▸ Directions: Check each line of the listing, and copy it if it contains the word "Given".

▸ Data:

--- START ---

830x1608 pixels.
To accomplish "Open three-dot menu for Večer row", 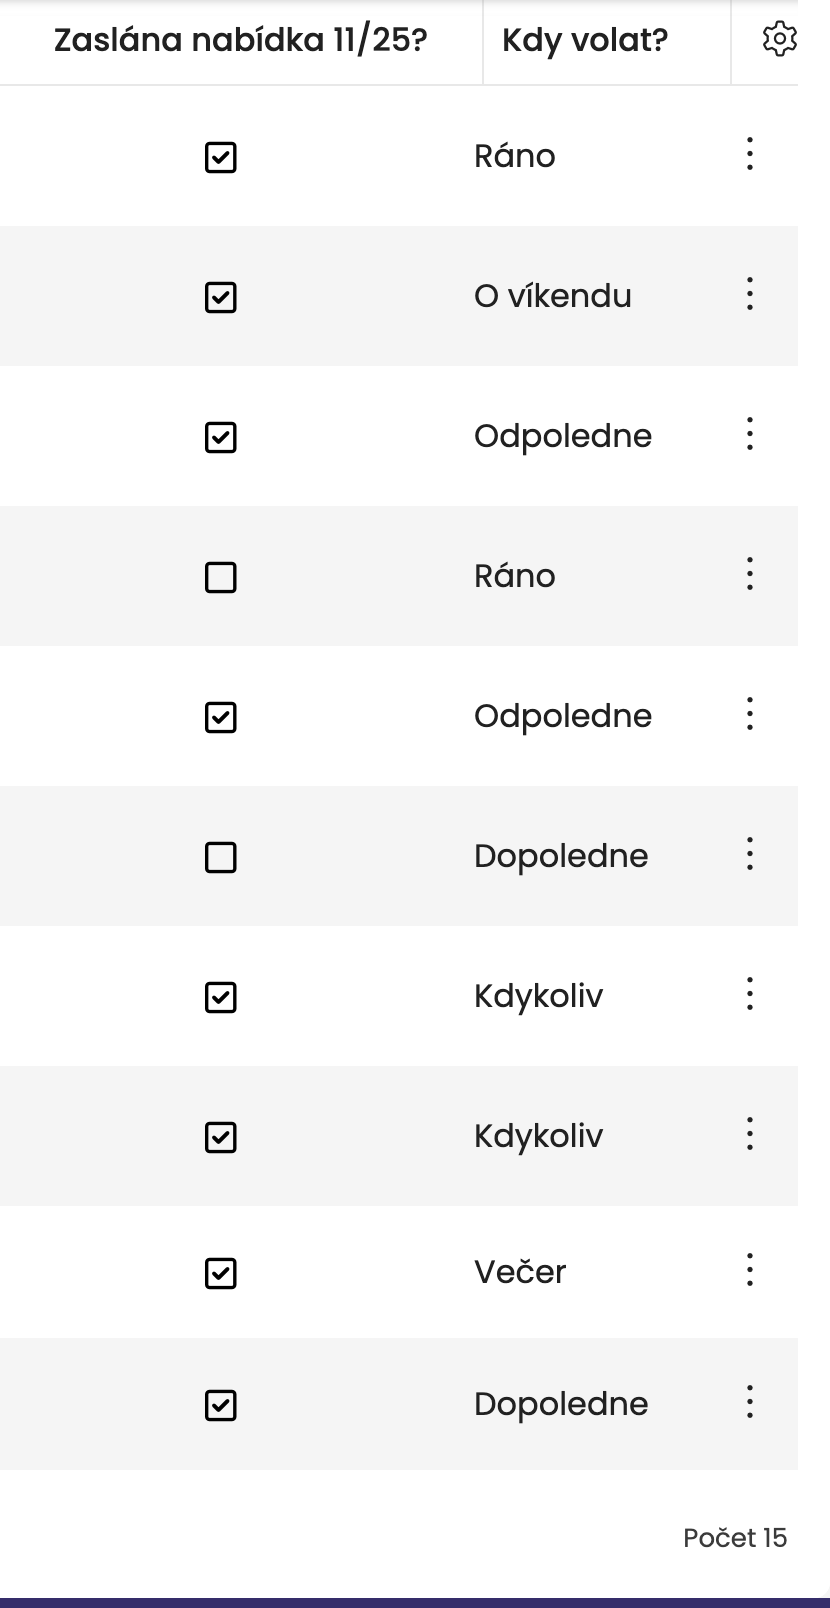I will point(750,1271).
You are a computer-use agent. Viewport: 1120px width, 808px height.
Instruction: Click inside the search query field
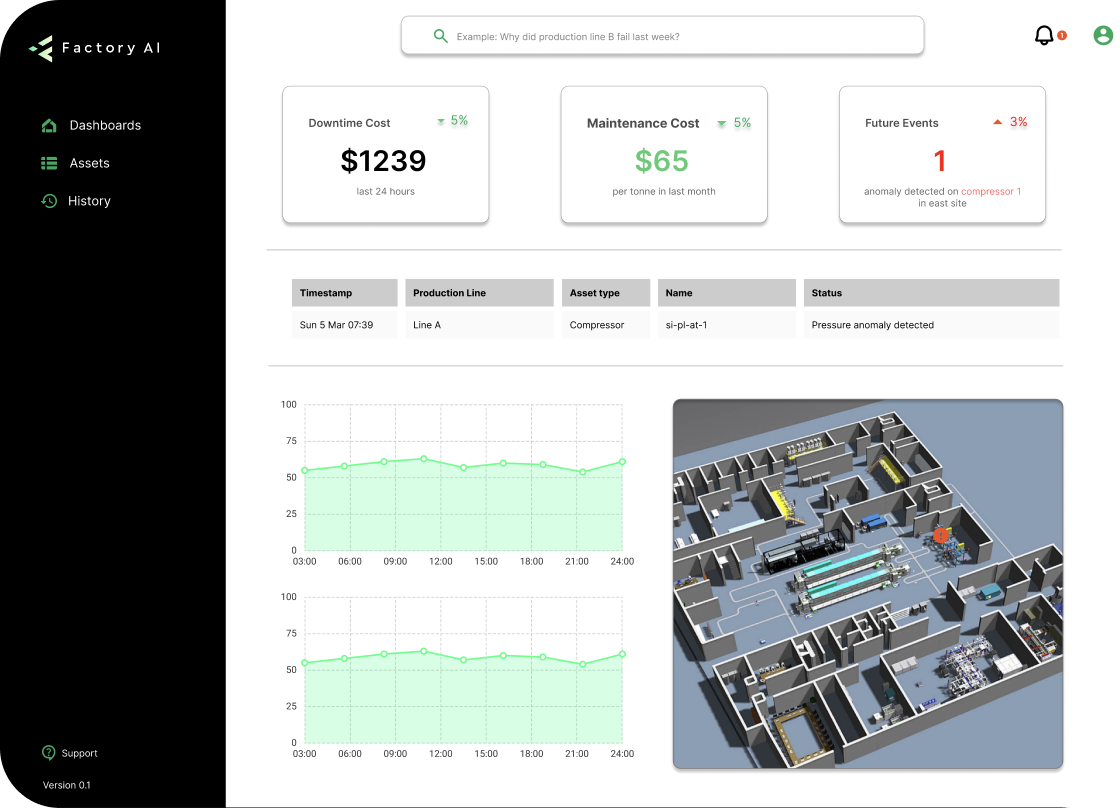pos(680,36)
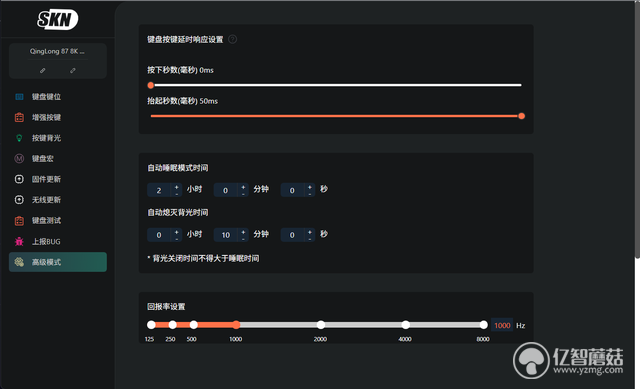
Task: Increase sleep mode 小时 value with up arrow
Action: pos(176,187)
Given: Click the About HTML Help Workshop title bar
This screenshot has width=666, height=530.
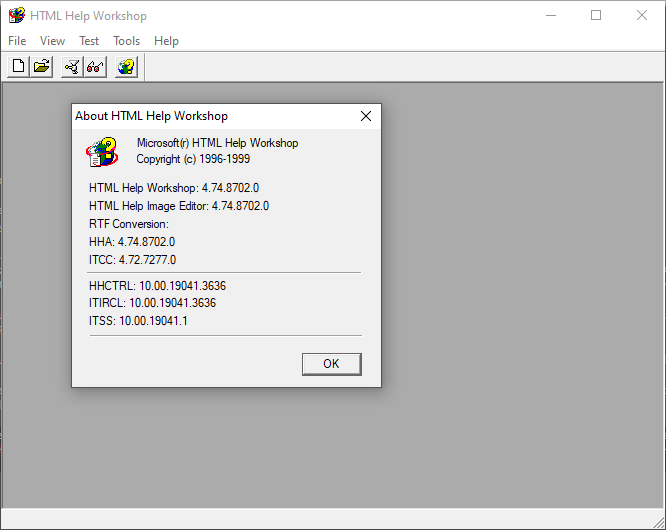Looking at the screenshot, I should pos(200,116).
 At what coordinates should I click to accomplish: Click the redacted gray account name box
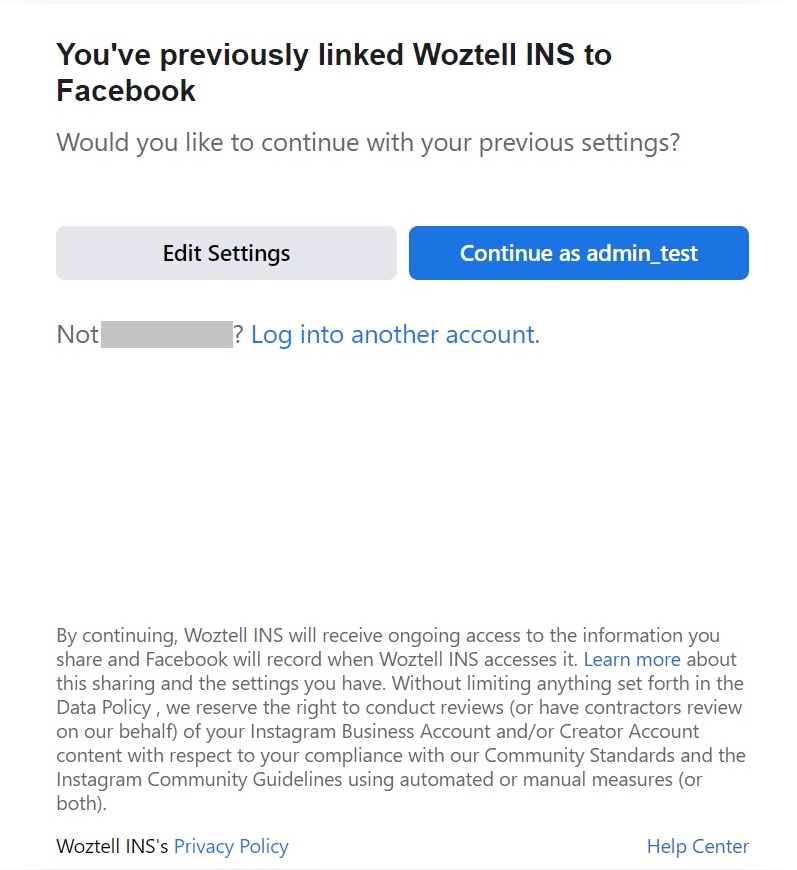[166, 335]
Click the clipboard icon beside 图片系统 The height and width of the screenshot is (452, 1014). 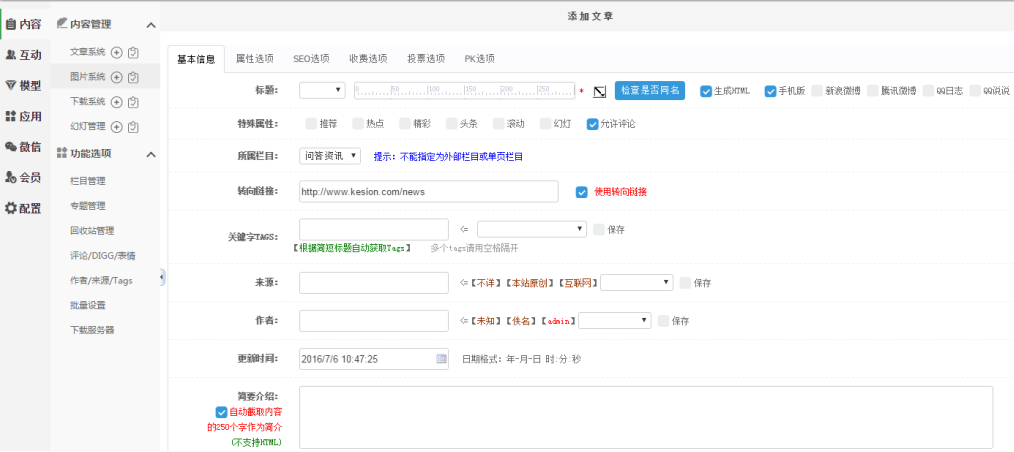133,77
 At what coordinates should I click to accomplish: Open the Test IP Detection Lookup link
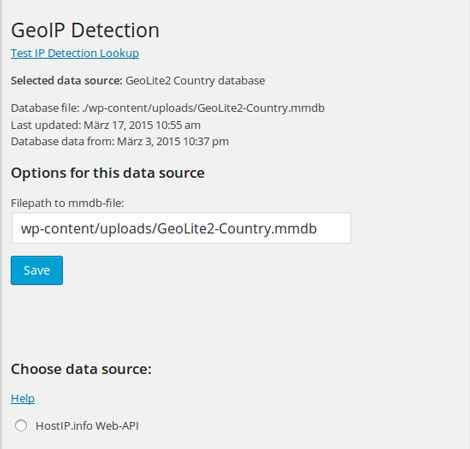tap(75, 53)
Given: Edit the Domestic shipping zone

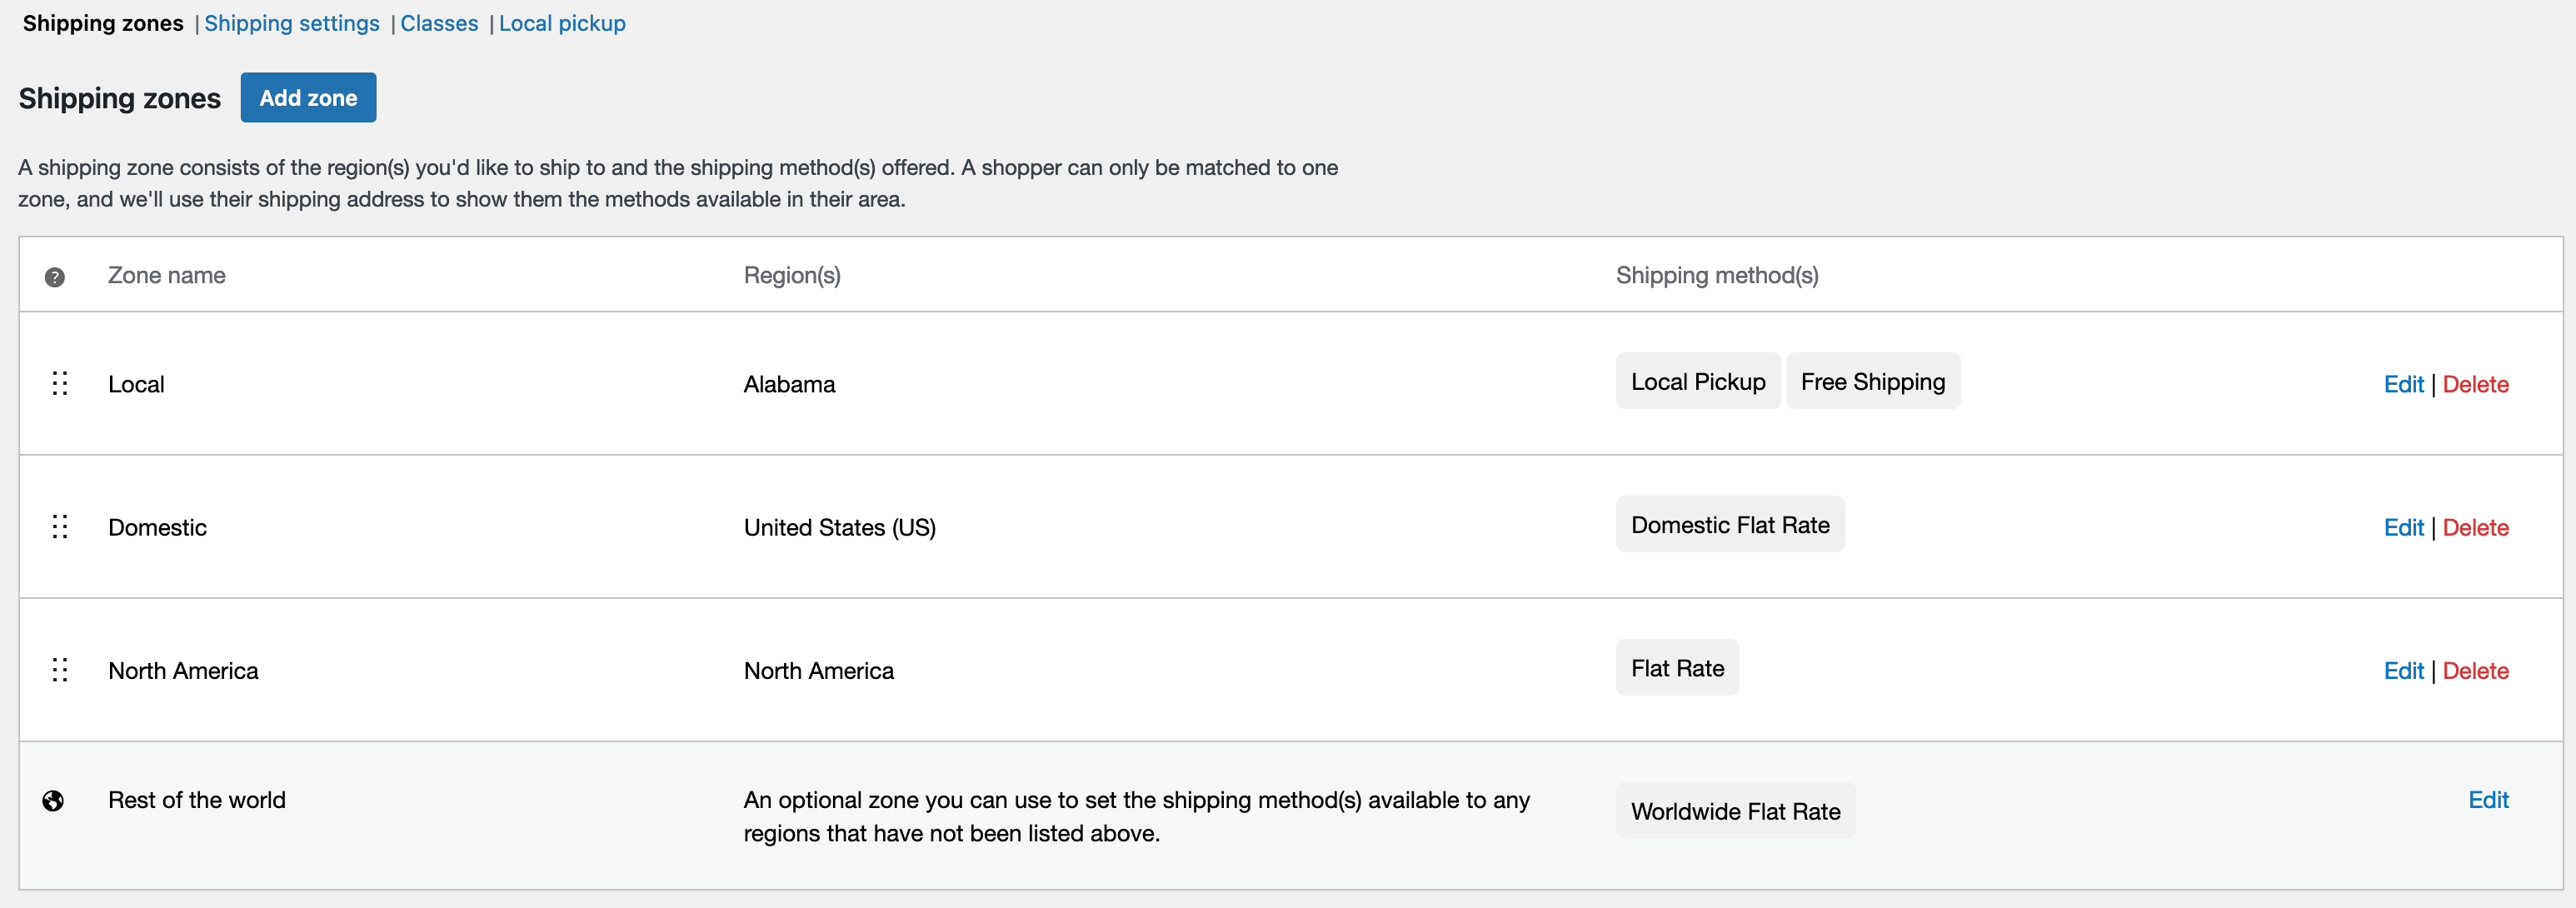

--- END ---

▸ Task solution:
Given: Click the About HTML Help Workshop title bar
Given: Edit the Domestic shipping zone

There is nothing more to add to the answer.